Aim: Change "pathway box" to "pathway field" in the stretch of items from the line containing "Given: Click the" through the end of the items, and write out those lines with everything else unchanged. Leave the pictures out.

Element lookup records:
■ ■ ■ ■

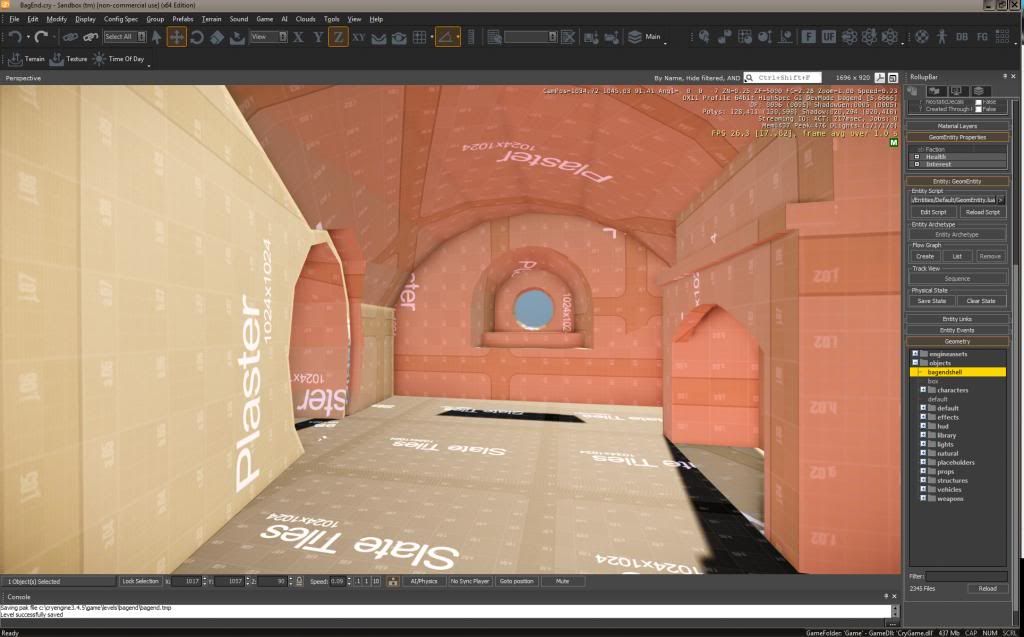
Task: Open the Select All filter dropdown
Action: click(x=125, y=37)
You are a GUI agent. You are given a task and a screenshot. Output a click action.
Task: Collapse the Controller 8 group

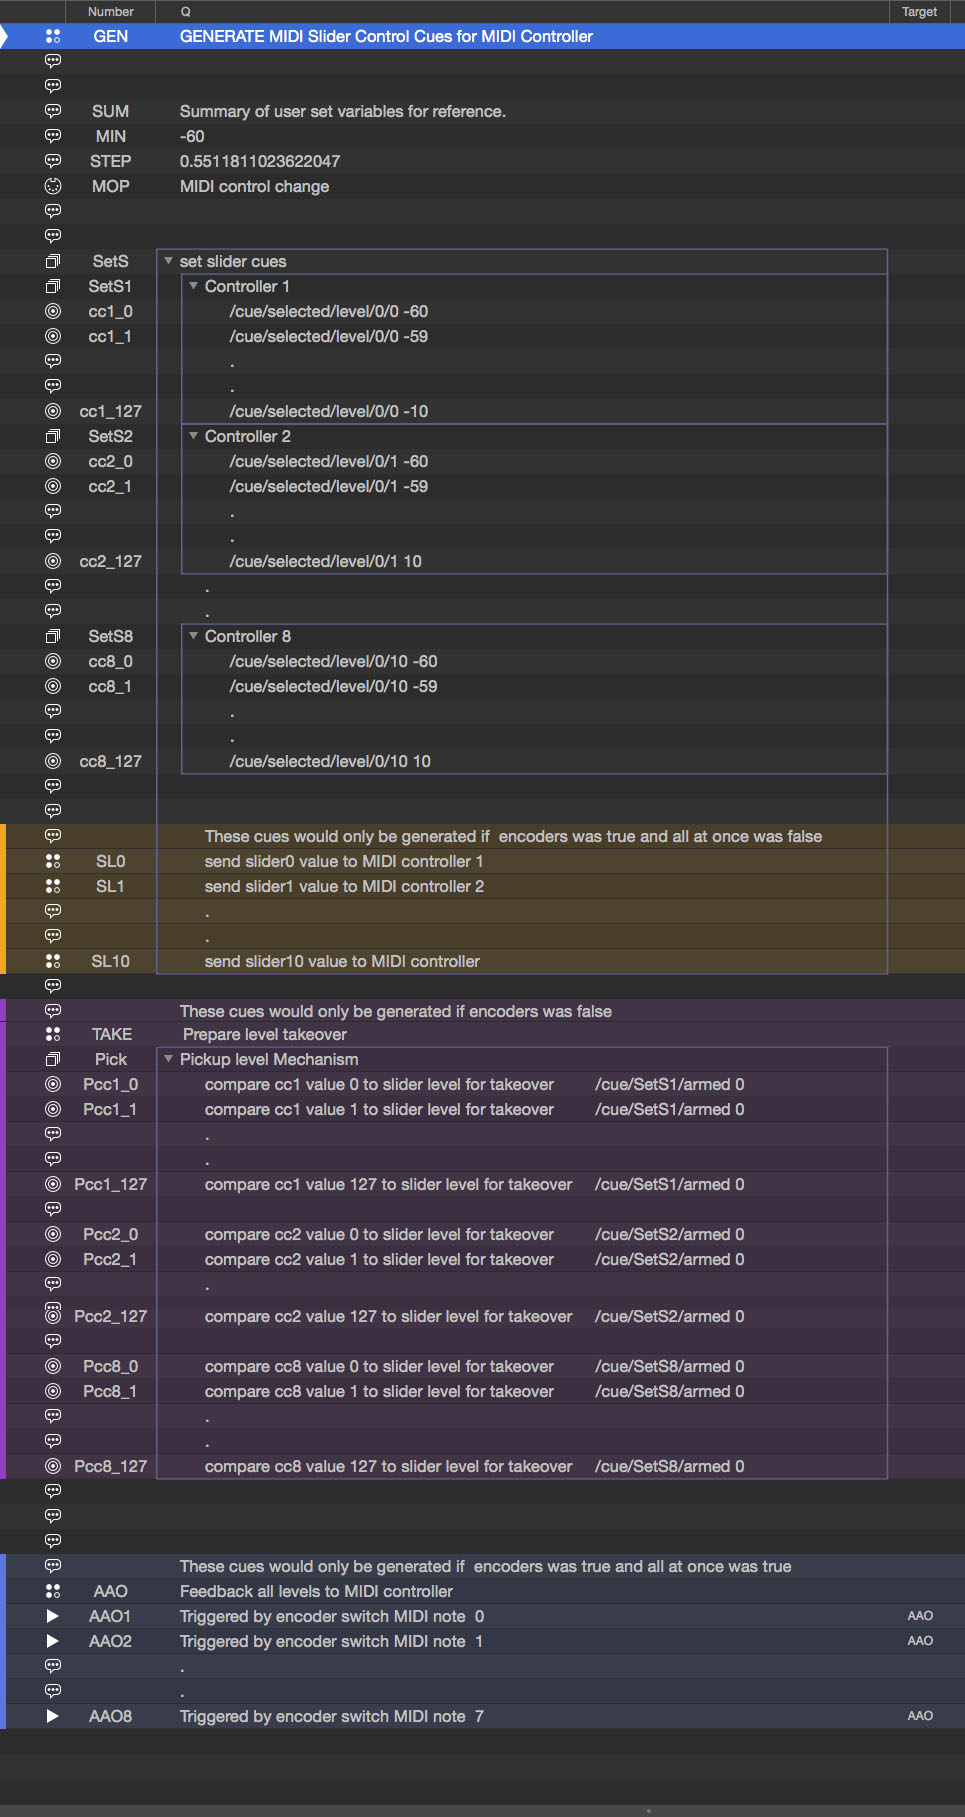[x=193, y=636]
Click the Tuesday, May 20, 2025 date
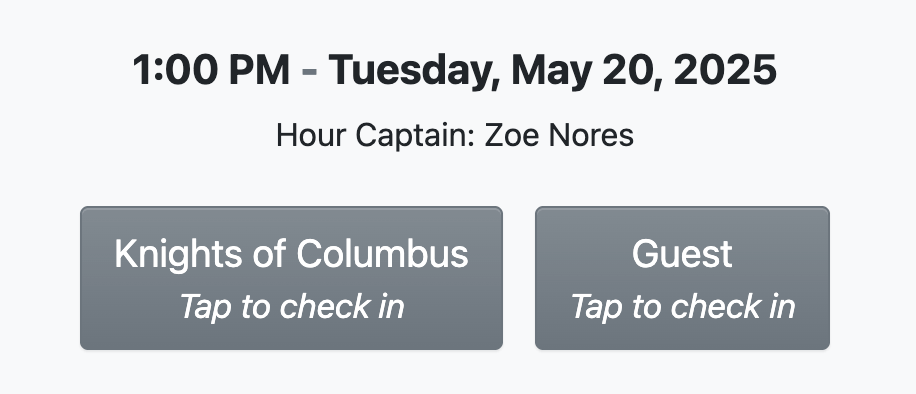Image resolution: width=916 pixels, height=394 pixels. [552, 70]
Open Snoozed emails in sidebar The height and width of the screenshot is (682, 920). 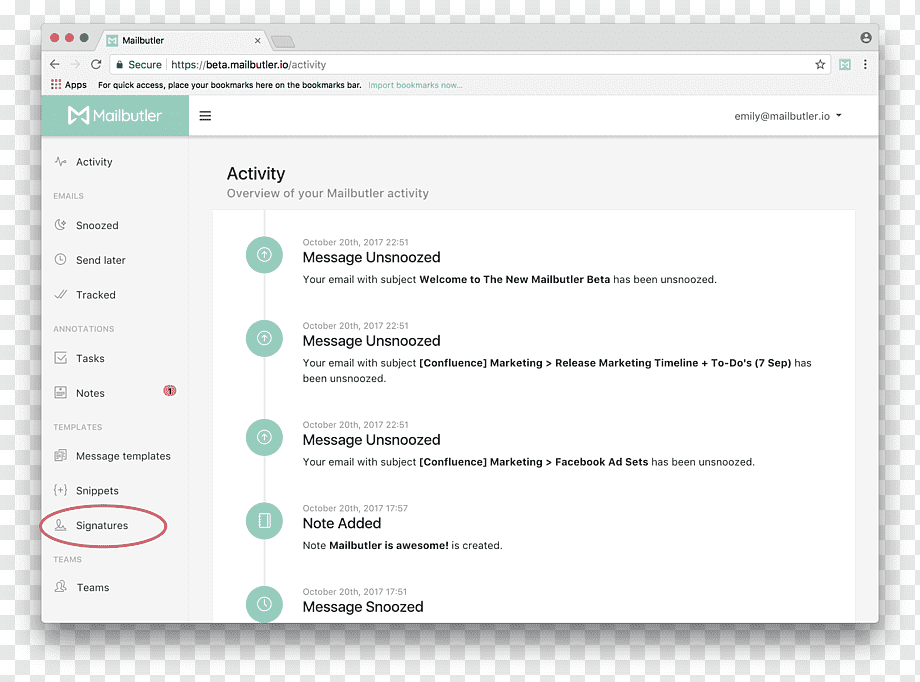coord(97,225)
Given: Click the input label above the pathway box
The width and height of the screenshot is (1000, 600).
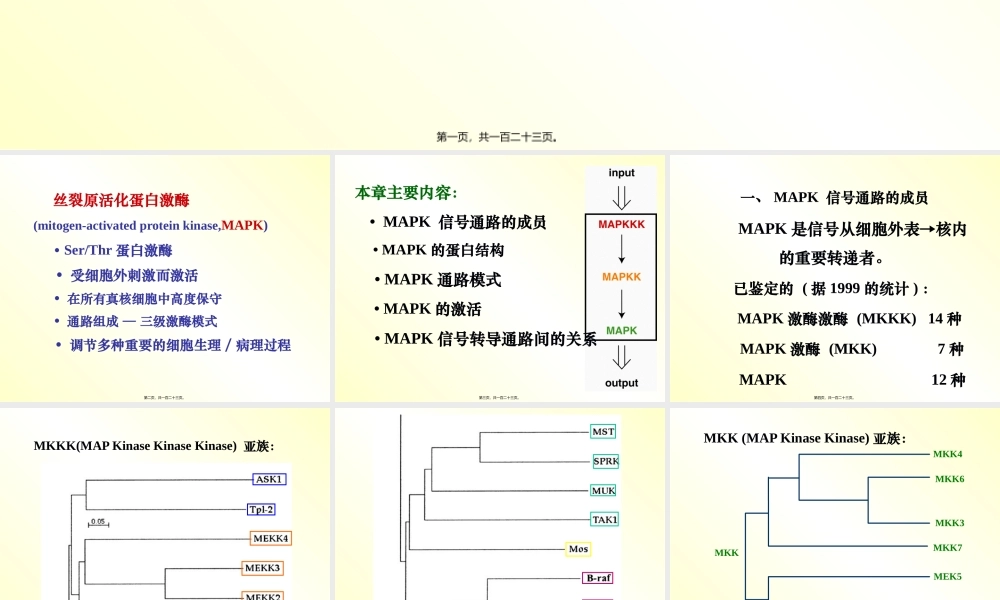Looking at the screenshot, I should pyautogui.click(x=621, y=172).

■ ■ ■ ■

Complete answer:
Given: Click the input label above the pathway field
The width and height of the screenshot is (1000, 600).
Looking at the screenshot, I should pyautogui.click(x=621, y=172).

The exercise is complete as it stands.